▸ Stated task
Reproduce the material below verbatim, keeping every line and its order unchanged.

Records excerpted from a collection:
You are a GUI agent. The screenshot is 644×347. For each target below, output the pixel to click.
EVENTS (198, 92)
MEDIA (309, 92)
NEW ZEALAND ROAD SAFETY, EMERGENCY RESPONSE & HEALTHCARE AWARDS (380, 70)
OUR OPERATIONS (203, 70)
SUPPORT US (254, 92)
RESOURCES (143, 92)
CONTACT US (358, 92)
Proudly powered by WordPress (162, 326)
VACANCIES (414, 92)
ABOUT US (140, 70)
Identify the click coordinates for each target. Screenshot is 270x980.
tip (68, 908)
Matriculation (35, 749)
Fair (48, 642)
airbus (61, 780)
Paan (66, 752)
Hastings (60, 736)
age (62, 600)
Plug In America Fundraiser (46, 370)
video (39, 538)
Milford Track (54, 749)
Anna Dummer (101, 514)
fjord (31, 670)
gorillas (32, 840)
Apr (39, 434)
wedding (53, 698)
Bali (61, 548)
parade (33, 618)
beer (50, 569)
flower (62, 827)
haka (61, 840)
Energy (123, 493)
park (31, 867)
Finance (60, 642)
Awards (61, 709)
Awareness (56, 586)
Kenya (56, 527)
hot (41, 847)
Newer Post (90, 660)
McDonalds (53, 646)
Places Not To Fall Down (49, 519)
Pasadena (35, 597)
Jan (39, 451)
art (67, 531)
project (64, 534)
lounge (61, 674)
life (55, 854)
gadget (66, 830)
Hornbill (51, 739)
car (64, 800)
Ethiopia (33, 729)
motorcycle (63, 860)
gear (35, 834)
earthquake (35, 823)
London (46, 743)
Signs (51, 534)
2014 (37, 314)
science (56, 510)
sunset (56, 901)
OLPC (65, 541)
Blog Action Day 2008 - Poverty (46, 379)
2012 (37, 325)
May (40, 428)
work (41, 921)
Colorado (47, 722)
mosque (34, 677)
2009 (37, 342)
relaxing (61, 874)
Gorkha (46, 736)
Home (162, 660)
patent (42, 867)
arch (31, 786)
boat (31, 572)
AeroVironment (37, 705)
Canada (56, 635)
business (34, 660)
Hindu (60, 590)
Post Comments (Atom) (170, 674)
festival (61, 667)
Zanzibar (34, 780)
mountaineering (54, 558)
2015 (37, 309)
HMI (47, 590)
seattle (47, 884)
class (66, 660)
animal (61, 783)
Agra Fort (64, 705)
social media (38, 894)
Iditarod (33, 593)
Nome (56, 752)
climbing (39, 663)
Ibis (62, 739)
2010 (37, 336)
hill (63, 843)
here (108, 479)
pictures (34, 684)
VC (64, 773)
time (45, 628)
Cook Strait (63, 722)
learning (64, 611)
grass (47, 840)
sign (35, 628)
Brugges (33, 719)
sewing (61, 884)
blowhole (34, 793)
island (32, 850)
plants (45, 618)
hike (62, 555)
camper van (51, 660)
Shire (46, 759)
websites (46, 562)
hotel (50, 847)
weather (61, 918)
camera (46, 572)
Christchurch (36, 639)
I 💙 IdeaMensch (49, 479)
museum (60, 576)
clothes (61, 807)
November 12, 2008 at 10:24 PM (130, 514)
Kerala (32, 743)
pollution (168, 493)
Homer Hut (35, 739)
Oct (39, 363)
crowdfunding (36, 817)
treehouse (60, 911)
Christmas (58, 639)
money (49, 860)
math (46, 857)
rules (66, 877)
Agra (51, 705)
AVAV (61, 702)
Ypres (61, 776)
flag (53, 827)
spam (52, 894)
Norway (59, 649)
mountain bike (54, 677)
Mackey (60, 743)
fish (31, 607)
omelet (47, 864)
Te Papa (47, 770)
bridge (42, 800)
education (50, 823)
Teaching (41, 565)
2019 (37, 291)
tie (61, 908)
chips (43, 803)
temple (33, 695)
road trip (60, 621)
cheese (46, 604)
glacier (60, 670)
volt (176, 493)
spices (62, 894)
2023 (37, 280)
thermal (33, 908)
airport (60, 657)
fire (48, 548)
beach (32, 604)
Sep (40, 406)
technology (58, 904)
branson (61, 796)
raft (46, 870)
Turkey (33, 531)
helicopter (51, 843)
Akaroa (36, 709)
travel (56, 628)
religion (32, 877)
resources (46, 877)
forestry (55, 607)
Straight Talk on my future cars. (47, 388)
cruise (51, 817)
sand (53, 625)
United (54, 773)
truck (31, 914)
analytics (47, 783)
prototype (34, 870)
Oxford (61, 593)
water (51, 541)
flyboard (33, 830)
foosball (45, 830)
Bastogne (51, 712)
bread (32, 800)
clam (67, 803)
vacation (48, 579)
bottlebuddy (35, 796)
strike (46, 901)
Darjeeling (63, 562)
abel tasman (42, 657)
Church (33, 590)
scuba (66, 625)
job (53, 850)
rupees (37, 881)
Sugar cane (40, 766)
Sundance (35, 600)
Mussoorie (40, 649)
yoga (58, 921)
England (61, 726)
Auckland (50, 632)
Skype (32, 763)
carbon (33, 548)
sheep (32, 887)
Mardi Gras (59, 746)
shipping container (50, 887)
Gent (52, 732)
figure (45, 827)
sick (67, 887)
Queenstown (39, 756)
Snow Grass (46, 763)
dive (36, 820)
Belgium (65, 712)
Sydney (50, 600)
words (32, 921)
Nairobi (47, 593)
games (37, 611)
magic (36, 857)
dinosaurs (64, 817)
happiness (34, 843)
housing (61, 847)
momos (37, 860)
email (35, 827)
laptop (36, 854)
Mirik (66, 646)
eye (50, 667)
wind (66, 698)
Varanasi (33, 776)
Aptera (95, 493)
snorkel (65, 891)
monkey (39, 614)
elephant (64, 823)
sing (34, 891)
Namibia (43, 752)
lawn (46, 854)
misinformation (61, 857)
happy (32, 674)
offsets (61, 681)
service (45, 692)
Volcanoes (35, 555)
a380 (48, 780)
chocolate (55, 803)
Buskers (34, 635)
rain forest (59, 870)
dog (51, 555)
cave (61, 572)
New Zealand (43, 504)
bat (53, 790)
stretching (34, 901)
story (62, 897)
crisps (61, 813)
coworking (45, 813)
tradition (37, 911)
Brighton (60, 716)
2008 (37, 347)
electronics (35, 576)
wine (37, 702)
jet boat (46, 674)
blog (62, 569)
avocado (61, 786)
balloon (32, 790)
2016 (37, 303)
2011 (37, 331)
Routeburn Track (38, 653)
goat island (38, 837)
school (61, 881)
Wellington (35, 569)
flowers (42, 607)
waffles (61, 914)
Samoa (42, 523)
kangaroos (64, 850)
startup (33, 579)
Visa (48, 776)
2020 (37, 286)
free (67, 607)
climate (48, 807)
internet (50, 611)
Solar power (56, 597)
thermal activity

▸ Exercise result
You are a GUI agent. The screenshot is 644×347. For each target below, output the pixel to click.
EVENTS (198, 92)
MEDIA (309, 92)
NEW ZEALAND ROAD SAFETY, EMERGENCY RESPONSE & HEALTHCARE AWARDS (380, 70)
OUR OPERATIONS (203, 70)
SUPPORT US (254, 92)
RESOURCES (143, 92)
CONTACT US (358, 92)
Proudly powered by WordPress (162, 326)
VACANCIES (414, 92)
ABOUT US (140, 70)
Identify the click coordinates for each target. Screenshot is 270x980.
tip (68, 908)
Matriculation (35, 749)
Fair (48, 642)
airbus (61, 780)
Paan (66, 752)
Hastings (60, 736)
age (62, 600)
Plug In America Fundraiser (46, 370)
video (39, 538)
Milford Track (54, 749)
Anna Dummer (101, 514)
fjord (31, 670)
gorillas (32, 840)
Apr (39, 434)
wedding (53, 698)
Bali (61, 548)
parade (33, 618)
beer (50, 569)
flower (62, 827)
haka (61, 840)
Energy (123, 493)
park (31, 867)
Finance (60, 642)
Awards (61, 709)
Awareness (56, 586)
Kenya (56, 527)
hot (41, 847)
Newer Post (90, 660)
McDonalds (53, 646)
Places Not To Fall Down (49, 519)
Pasadena (35, 597)
Jan (39, 451)
art (67, 531)
project (64, 534)
lounge (61, 674)
life (55, 854)
gadget (66, 830)
Hornbill (51, 739)
car (64, 800)
Ethiopia (33, 729)
motorcycle (63, 860)
gear (35, 834)
earthquake (35, 823)
London (46, 743)
Signs (51, 534)
2014 (37, 314)
science (56, 510)
sunset (56, 901)
OLPC (65, 541)
Blog Action Day 2008 - Poverty (46, 379)
2012 (37, 325)
May (40, 428)
work (41, 921)
Colorado (47, 722)
mosque (34, 677)
2009 (37, 342)
relaxing (61, 874)
Gorkha (46, 736)
Home (162, 660)
patent (42, 867)
arch (31, 786)
boat (31, 572)
AeroVironment (37, 705)
Canada (56, 635)
business (34, 660)
Hindu (60, 590)
Post Comments (Atom) (170, 674)
festival (61, 667)
Zanzibar (34, 780)
mountaineering (54, 558)
2015 (37, 309)
HMI (47, 590)
seattle (47, 884)
class (66, 660)
animal (61, 783)
Agra Fort (64, 705)
social media (38, 894)
Iditarod (33, 593)
Nome (56, 752)
climbing (39, 663)
Ibis (62, 739)
2010 (37, 336)
hill (63, 843)
here (108, 479)
pictures (34, 684)
VC (64, 773)
time (45, 628)
Cook Strait (63, 722)
learning (64, 611)
grass (47, 840)
sign (35, 628)
Brugges (33, 719)
sewing (61, 884)
blowhole (34, 793)
island (32, 850)
plants (45, 618)
hike (62, 555)
camper van (51, 660)
Shire (46, 759)
websites (46, 562)
hotel (50, 847)
weather (61, 918)
camera (46, 572)
Christchurch (36, 639)
I 💙 IdeaMensch (49, 479)
museum (60, 576)
clothes (61, 807)
November 12, 2008 at 10:24 PM (130, 514)
Kerala (32, 743)
pollution (168, 493)
Homer Hut (35, 739)
Oct (39, 363)
crowdfunding (36, 817)
treehouse (60, 911)
Christmas (58, 639)
money (49, 860)
math (46, 857)
rules (66, 877)
Agra (51, 705)
AVAV (61, 702)
Ypres (61, 776)
flag (53, 827)
spam (52, 894)
Norway (59, 649)
mountain bike (54, 677)
Mackey (60, 743)
fish (31, 607)
omelet (47, 864)
Te Papa (47, 770)
bridge (42, 800)
education (50, 823)
Teaching (41, 565)
2019 (37, 291)
tie (61, 908)
chips (43, 803)
temple (33, 695)
road trip (60, 621)
cheese (46, 604)
glacier (60, 670)
volt (176, 493)
spices (62, 894)
2023 (37, 280)
thermal (33, 908)
airport (60, 657)
fire (48, 548)
beach (32, 604)
Sep (40, 406)
technology (58, 904)
branson (61, 796)
raft (46, 870)
Turkey (33, 531)
helicopter (51, 843)
Akaroa (36, 709)
travel (56, 628)
religion (32, 877)
resources (46, 877)
forestry (55, 607)
Straight Talk on my future cars. (47, 388)
cruise (51, 817)
sand (53, 625)
United (54, 773)
truck (31, 914)
analytics (47, 783)
prototype (34, 870)
Oxford (61, 593)
water (51, 541)
flyboard (33, 830)
foosball (45, 830)
Bastogne (51, 712)
bread (32, 800)
clam (67, 803)
vacation (48, 579)
bottlebuddy (35, 796)
strike (46, 901)
Darjeeling (63, 562)
abel tasman (42, 657)
Church (33, 590)
scuba (66, 625)
job (53, 850)
rupees (37, 881)
Sugar cane (40, 766)
Sundance (35, 600)
Mussoorie (40, 649)
yoga (58, 921)
England (61, 726)
Auckland (50, 632)
Skype (32, 763)
carbon (33, 548)
sheep (32, 887)
Mardi Gras (59, 746)
shipping container (50, 887)
Gent (52, 732)
figure (45, 827)
sick (67, 887)
Queenstown (39, 756)
Snow Grass (46, 763)
dive (36, 820)
Belgium (65, 712)
Sydney (50, 600)
words (32, 921)
Nairobi (47, 593)
games (37, 611)
magic (36, 857)
dinosaurs (64, 817)
happiness (34, 843)
housing (61, 847)
momos (37, 860)
email (35, 827)
laptop (36, 854)
Mirik (66, 646)
eye (50, 667)
wind (66, 698)
Varanasi (33, 776)
Aptera (95, 493)
snorkel (65, 891)
monkey (39, 614)
elephant (64, 823)
sing (34, 891)
Namibia (43, 752)
lawn (46, 854)
misinformation (61, 857)
happy (32, 674)
offsets (61, 681)
service (45, 692)
Volcanoes (35, 555)
a380 (48, 780)
chocolate (55, 803)
Buskers (34, 635)
rain forest (59, 870)
dog (51, 555)
cave (61, 572)
New Zealand (43, 504)
bat (53, 790)
stretching (34, 901)
story (62, 897)
crisps (61, 813)
coworking (45, 813)
tradition (37, 911)
Brighton (60, 716)
2008 (37, 347)
electronics (35, 576)
wine (37, 702)
jet boat (46, 674)
blog (62, 569)
avocado (61, 786)
balloon (32, 790)
2016 (37, 303)
2011 (37, 331)
Routeburn Track (38, 653)
goat island (38, 837)
school (61, 881)
Wellington (35, 569)
flowers (42, 607)
waffles (61, 914)
Samoa (42, 523)
kangaroos (64, 850)
startup (33, 579)
Visa (48, 776)
2020 (37, 286)
free (67, 607)
climate (48, 807)
internet (50, 611)
Solar power (56, 597)
thermal activity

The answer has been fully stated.